Fortuity Covers Intentional Conduct Not Intentional Harm – By Alan Melamud

The principle of fortuity has been a long standing component of insurance law, providing that an insured can only recover for a loss that is neither intentional nor inevitable. In Non-Marine Underwriters, Lloyd’s of London v. Scalera, the Supreme Court of Canada described the principle as arising from the underlying economic rationale for insurance:

It is important to keep in mind the underlying economic rationale for insurance. C. Brown and J. Menezes, Insurance Law in Canada (2nd ed. 1991), state this point well at pp. 125-26:

Insurance is a mechanism for transferring fortuitous contingent risks. Losses that are neither fortuitous nor contingent cannot economically be transferred because the premium would have to be greater than the value of the subject matter in order to provide for marketing and adjusting costs and a profit for the insurer. It follows, therefore, that even where the literal working [sic] of a policy might appear to cover certain losses, it does not, in fact, do so if (1) the loss is from the inherent nature of the subject matter being insured, or (2) it results from the intentional actions of the insured.[1]

While easy enough to state, an often misleading facet of the fortuity principle is the idea that it precludes recovery for “intentional actions of the insured” as opposed to the insured’s intended results. In Ontario Society for the Prevention of Cruelty to Animals v. Sovereign General Insurance Co. (“OSPCA”), the Ontario Court of Appeal recently clarified that, absent language in the insurance policy to the contrary, unintended consequences that arise from an intentional act are still fortuitous.[2]

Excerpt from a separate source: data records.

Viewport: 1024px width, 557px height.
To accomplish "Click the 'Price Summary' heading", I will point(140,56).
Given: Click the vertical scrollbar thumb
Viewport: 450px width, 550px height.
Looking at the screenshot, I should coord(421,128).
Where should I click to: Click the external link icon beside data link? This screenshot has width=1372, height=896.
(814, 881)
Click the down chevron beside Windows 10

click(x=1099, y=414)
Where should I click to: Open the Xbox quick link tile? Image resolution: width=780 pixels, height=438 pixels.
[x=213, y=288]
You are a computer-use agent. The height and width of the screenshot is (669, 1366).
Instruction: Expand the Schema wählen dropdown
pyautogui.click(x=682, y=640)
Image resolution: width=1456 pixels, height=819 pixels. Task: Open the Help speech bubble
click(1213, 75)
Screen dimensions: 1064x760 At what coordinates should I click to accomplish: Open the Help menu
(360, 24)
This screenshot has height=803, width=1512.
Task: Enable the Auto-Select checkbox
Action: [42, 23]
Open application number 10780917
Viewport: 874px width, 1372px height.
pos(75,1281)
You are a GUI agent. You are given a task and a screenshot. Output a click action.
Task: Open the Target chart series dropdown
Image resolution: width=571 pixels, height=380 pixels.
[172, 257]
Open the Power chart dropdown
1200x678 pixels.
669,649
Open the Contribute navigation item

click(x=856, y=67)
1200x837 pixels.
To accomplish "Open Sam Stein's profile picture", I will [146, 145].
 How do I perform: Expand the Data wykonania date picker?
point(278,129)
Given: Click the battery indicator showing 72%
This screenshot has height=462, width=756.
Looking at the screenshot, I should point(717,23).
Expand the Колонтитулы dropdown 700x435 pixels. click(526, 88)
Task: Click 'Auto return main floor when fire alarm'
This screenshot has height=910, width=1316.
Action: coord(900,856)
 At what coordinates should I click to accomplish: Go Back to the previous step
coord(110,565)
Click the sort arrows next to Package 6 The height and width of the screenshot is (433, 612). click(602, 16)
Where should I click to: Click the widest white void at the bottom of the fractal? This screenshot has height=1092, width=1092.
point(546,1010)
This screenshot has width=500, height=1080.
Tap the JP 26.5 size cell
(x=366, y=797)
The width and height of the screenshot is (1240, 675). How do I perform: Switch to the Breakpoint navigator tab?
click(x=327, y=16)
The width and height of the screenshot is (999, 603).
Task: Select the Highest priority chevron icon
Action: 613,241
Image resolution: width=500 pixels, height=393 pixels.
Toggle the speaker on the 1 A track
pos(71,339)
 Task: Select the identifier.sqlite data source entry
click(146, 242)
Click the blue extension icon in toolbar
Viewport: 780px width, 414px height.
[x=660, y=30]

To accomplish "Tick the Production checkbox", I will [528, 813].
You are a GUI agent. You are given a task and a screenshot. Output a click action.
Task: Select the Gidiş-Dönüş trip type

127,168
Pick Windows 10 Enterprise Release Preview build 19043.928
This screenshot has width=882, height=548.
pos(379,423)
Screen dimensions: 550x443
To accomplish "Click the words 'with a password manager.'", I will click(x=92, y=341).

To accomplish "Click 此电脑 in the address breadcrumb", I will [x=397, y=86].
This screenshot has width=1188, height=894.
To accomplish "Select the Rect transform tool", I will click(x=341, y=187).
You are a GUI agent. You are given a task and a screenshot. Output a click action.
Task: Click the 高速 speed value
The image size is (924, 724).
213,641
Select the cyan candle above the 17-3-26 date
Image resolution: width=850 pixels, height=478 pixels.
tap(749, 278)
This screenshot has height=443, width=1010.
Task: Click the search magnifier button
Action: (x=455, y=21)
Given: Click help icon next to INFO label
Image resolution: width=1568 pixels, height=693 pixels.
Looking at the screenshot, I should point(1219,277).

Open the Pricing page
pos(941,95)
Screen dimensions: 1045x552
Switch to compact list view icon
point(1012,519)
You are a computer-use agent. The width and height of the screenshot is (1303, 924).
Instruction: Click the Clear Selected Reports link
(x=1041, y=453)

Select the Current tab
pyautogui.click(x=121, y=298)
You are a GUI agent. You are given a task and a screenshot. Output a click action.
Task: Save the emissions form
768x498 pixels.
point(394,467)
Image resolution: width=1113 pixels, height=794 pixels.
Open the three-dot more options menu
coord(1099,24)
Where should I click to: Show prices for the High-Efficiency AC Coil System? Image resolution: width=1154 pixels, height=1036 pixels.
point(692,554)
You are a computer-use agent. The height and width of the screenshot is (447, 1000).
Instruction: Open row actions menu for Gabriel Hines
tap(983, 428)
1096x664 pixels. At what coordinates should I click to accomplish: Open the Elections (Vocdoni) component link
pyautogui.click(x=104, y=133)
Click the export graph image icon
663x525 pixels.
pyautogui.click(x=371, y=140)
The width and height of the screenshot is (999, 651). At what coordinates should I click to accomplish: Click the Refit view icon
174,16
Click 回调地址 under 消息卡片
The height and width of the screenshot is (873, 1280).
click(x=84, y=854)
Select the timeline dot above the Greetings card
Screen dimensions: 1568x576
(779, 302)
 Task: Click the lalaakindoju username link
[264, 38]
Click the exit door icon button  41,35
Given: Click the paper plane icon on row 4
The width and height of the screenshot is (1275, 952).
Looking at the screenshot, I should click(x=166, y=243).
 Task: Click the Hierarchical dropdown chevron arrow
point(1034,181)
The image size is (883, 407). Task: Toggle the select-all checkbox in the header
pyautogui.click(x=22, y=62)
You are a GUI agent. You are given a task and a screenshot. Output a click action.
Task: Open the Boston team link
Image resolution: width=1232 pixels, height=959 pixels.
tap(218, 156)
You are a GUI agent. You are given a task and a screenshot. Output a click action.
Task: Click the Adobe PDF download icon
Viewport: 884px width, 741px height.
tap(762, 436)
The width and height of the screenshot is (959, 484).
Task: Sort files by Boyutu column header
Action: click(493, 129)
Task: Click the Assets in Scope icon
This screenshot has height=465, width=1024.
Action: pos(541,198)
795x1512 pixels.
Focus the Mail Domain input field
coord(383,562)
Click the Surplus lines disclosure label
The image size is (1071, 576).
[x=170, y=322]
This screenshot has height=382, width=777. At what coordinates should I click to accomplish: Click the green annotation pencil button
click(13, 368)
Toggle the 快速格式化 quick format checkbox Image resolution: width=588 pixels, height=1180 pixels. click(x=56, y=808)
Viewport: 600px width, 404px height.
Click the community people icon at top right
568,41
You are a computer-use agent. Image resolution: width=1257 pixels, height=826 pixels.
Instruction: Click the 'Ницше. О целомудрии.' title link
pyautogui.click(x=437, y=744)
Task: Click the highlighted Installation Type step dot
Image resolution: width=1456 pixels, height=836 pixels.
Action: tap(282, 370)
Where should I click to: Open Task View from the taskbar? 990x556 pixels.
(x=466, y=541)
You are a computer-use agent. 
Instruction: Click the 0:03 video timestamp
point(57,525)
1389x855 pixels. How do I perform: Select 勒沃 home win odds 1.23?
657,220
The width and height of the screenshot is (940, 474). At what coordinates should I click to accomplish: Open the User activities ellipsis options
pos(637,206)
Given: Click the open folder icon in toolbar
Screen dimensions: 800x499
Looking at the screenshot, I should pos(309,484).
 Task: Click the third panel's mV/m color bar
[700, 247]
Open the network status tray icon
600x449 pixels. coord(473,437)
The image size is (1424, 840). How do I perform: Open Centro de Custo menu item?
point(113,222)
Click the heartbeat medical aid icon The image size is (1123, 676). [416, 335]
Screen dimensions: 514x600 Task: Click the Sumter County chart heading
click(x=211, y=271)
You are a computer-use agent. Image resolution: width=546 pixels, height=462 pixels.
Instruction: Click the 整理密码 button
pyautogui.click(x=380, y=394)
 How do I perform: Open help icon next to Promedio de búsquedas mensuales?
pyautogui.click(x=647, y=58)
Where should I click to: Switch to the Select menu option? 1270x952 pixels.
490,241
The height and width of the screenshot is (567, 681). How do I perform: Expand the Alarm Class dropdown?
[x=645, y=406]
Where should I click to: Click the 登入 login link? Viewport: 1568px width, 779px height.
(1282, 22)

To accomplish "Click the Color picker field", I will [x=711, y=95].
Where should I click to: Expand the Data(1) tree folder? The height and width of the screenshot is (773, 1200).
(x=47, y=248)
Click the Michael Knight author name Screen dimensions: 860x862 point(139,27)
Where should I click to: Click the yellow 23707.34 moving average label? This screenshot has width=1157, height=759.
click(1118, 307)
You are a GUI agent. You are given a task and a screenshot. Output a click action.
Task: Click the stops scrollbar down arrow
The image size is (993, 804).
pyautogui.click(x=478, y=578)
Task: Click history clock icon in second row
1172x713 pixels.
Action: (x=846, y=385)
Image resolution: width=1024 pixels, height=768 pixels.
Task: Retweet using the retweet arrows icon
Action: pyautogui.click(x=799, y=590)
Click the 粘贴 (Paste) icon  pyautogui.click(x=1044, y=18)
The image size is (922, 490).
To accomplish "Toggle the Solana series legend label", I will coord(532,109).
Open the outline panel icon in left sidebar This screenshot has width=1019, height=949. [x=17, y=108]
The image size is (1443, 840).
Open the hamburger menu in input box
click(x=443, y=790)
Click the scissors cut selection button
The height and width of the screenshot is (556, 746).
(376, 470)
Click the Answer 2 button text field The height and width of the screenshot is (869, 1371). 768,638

In OSPCA, the Ontario Society for the Prevention of Cruelty to Animals (the “Society”) brought an application against its insurer, Sovereign General Insurance Co. (“Sovereign”), seeking to have Sovereign defend it in three separate actions. While all slightly different, each of the actions generally alleged claims that arise from intentional conduct, such as false arrest, false imprisonment, malicious prosecution, and defamation. Sovereign resisted the Society’s application on the basis of exclusions in the two policies at issue and the fortuity principle.

The Court of Appeal upheld the Society’s right to a defence from its insurer. On the issue of fortuity, in obiter, the Court found that the alleged losses were fortuitous because in none of the actions had the plaintiffs alleged that the Society intended the harm that resulted.[3] Accordingly, the claims were covered by the duty to defend, notwithstanding the Court’s acknowledgment that the allegations involved a high level of intentional conduct.[4]

The Court’s principal ground for rejecting Sovereign’s fortuity argument was that Sovereign had contracted out of the fortuity principle by expressly agreeing to cover intentional torts such as malicious prosecution.[5] Interestingly, the Court distinguished its earlier decision in Liberty Mutual Insurance Co. v. Hollinger Inc. (“Hollinger”),[6] where the Court found that a claim of intentional discrimination did not have to be defended because it was not fortuitous, notwithstanding that the policy expressly covered losses arising from discrimination.[7] The Court distinguished Hollinger on the basis of the wording of the policies. In Hollinger, the policy only covered “accidents”, which denotes an “unlooked-for mishap” or something that “is not expected or designed”.[8] The Sovereign policy, however, did not invoke the concept of accident for the coverage at issue.[9]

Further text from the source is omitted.